Octapeptide síntese com o PURO sistema

DNA modelos de codificação octapeptides foram de PCR amplificado com os primers apropriados (Dados Suplementares 2) utilizando o pURE1 vetor (#PUREV001, BioComber, Japão), contendo um promotor T7 sequência e do ribossoma, o sítio de ligação (Shine-Dalgarno sequência) como um modelo. Modelos de DNA amplificados foram purificados usando um kit de purificação QIAQUICK PCR (#28104, QIAGEN, Alemanha). As reacções à síntese dos octapeptídeos continham 50 mM de HEPES-KOH pH 7.6, 100 mM glutamato de potássio, 13 mM acetato de magnésio, 2 mM espermidina, 1 mM DTT, 2 mM ATP, 2 mM GTP, 1 mM UTP, 1 mM CTP, 20 mM fosfato de creatina, 10 µg/mL ácido 10-formil-5,6,7,8-tetrahidrofólico, ribossoma de 0,2 µM, modelo de ADN de 4 nM, componentes do sistema puro proteico, incluindo factores de tradução e enzimas, aminoácidos e tRNAs. As concentrações dos componentes do sistema proteináceo puro foram descritas em um protocol46 anterior. Notamos que todas as 20 aaRSs foram incluídas nesta experiência, independentemente dos modelos de DNA e codões de teste. A composição e a concentração dos aminoácidos, que dependem dos codões de ensaio, constam dos dados suplementares 2. A composição do iVTtRNAs depende do modelo, e as reações foram realizadas usando o ivttrnas basal (dados suplementares 2) na presença ou ausência do teste iVTtRNAs (dados suplementares 2). A concentração de cada iVTtRNA foi fixada em 6 µM. Quando foram utilizadas misturas autóctones de tRNA, foram adicionadas 56 A260 unidades/mL de misturas de tRNA (#10109541001, Sigma-Aldrich, EUA). As reações foram realizadas durante 60 minutos a 37 ° C e alíquotas foram retiradas, manchadas em documentos de filtro Whatman 3 MM (#1822-025, GE Healthcare, EUA), fervidas em 10% TCA a 90 °C por 30 minutos para diacilato aminoacil-RNAs. A radioactividade na fracção insolúvel em TCA a 10% foi medida com um contador de cintilação líquido.

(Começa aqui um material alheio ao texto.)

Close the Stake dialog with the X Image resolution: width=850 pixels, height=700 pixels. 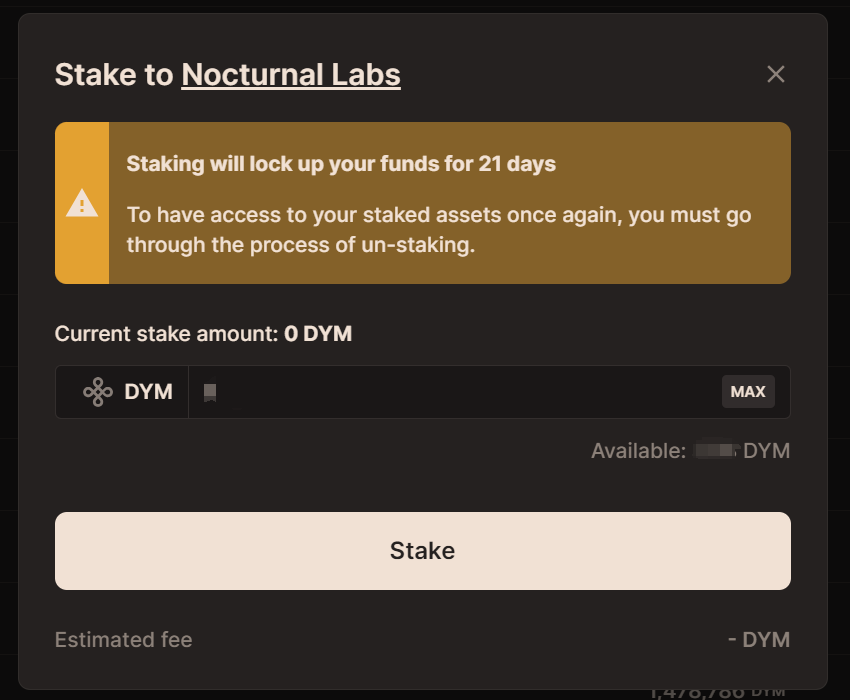tap(775, 74)
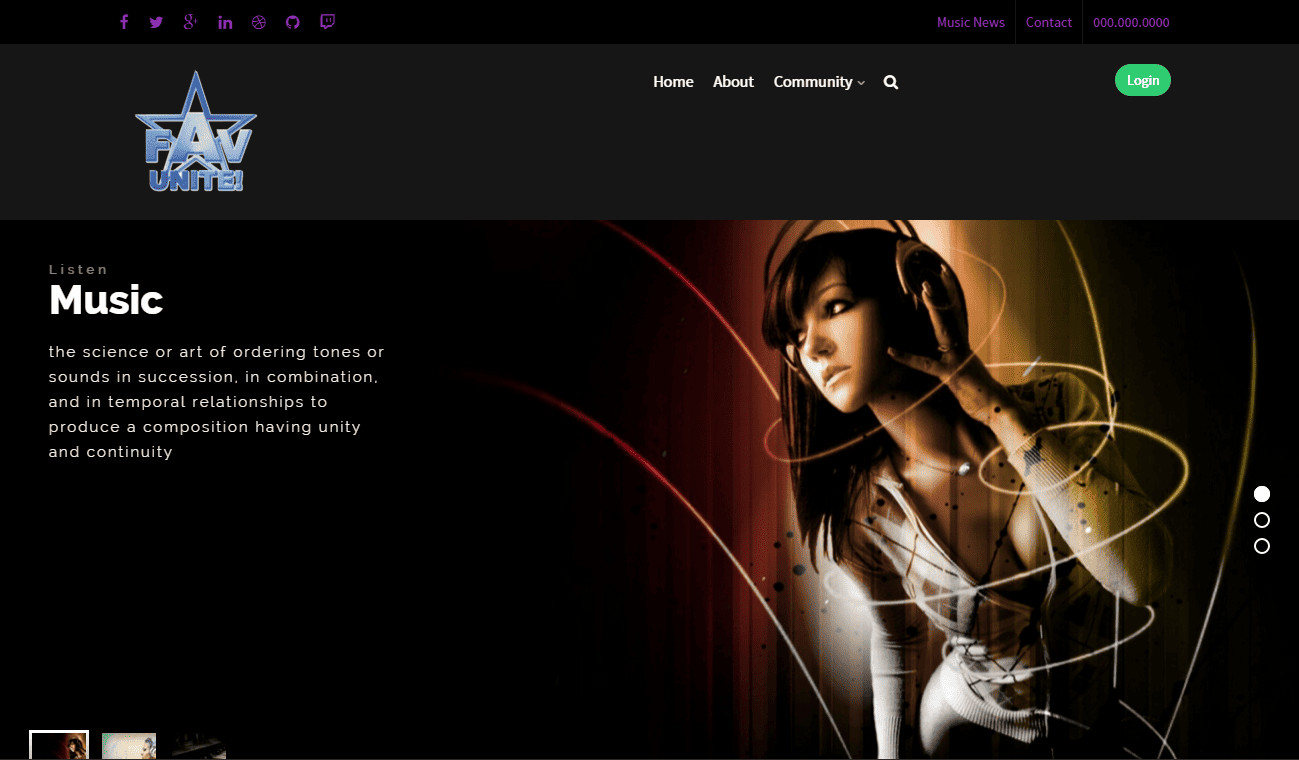Open the Music News link
1299x760 pixels.
click(970, 22)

síntese proteica com o sistema puro

síntese proteica experimentos foram realizados com um PUREfrex 2.0 kit (#PF201, Genefront Corporation, Japão) sem misturas tRNA na solução I (Buffer mix). Adicionamos 0.2 µM Met, 4 nM PCR-amplified DNA template for DHFR or sfGFP expression (Supplementary Data 3), and a specified amount of iVTtRNA mixture or native tRNA mixture. As reações foram realizadas a 30 ou 37 °C durante 12 h, e as proteínas sintetizadas foram analisadas.

A análise de proteínas sintetizadas

DHFR sintetizadas e Sfgfp contendo Mets radioativos foram analisados em 15% da página SDS, e a imagem gel foi visualizada usando um analisador BAS-5000 Bio-imaging (GE Healthcare, EUA). A análise de tempo-curso da expressão do sfGFP foi realizada medindo a fluorescência do sfGFP a cada 3 minutos usando um sistema qRT-PCR StepOne (#4376373, Applied Biosystems, EUA). Imagens fluorescentes de sfGFP sintetizado em misturas de reação foram obtidas usando um instrumento LAS-4000 (GE Healthcare, EUA). A actividade do DHFR sintetizado foi medida como descrito anteriormente44. Misturas de reacção (2 mL) continham 50 mM MES-KOH pH 7.0, 25 mM TRIS-HCl pH 7.0, 25 mM etanolamina, 100 mM NaCl, 10 mM 2-mercaptoetanol, 0.EDTA de 1 mM, ácido dihidrofólico de 100 µM e alíquota de 10 µL da mistura de reacção pura, incubados a 37°C durante 15 minutos. Em seguida, 20 mM de NADPH foi adicionado a uma concentração final de 200 µM, e a diminuição na absorvância a 340 nm foi medida durante um período de 10 minutos com um espectrofotômetro V-550 (Jasco, Japão). Uma unidade de DHFR foi definida como a quantidade de enzima necessária para o processo de 1 µmol de dihydrofolic ácido em 1 min a 37 °C.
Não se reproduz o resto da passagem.